アパレルをECで買う人は多いが、サイズの不一致などを理由に返品率が高止まりしており、企業の収益を圧迫している。実店舗でも、数ある洋服を全て試着するわけにはいかず、試着室に並ぶ手間もかかる。
バーチャル試着技術は数年前に登場し、国内外の多くのテック企業やEC企業、アパレル企業がサービスを提供している。
多くの企業はユーザーの体型データに基づいて、既存の3Dモデルから一番近いタイプを選ぶ形式だが、体型は個人差が大きく、とりわけ標準サイズから大きく外れたユーザーにとっては、バーチャル試着で自身の着用感を再現するのが難しいという問題があった。
庄稼CEOは、「当社のCR技術は、本人の写真をもとにバーチャルモデルをつくる点が他社と違う。実際にかなり近い試着の結果を再現できる」と語った。

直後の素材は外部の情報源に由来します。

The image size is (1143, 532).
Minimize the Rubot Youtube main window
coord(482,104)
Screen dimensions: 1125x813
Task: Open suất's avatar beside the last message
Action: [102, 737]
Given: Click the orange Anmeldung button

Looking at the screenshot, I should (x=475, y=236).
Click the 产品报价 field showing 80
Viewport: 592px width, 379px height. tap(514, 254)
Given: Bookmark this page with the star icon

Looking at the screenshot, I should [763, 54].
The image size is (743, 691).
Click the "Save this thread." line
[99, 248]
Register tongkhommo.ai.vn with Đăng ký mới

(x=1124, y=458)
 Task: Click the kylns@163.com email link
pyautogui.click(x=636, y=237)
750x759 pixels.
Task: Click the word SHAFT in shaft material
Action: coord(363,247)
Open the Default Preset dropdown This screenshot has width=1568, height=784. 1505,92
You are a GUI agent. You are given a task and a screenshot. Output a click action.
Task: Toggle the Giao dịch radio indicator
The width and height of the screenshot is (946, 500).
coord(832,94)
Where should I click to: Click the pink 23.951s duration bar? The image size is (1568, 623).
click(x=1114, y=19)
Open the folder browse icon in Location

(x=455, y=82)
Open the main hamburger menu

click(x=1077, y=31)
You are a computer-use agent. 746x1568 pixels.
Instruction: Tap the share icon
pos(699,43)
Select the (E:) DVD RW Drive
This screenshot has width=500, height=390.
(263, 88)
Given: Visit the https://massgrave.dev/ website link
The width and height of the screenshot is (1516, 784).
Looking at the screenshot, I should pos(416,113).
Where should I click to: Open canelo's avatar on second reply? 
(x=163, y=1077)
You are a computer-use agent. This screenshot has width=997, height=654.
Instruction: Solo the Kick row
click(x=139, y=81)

GRTは技術とプラットフォームを開放し、ブランドがアプリでバーチャル試着を取り入れることを支援する。今年はアパレルブランド数十社との提携を計画している。
庄稼CEOはブリティッシュ・テレコム(BT)、上海汽車集団、上海東朋信息技術などを経て起業。陳嘯COOはシャープ、トヨタ自動車で勤務していた。
SBIホールディングス大中華区の鄭振英総経理は「将来的にCR技術はさらに広い分野で応用され、1兆元市場に成長するだろう」と述べた。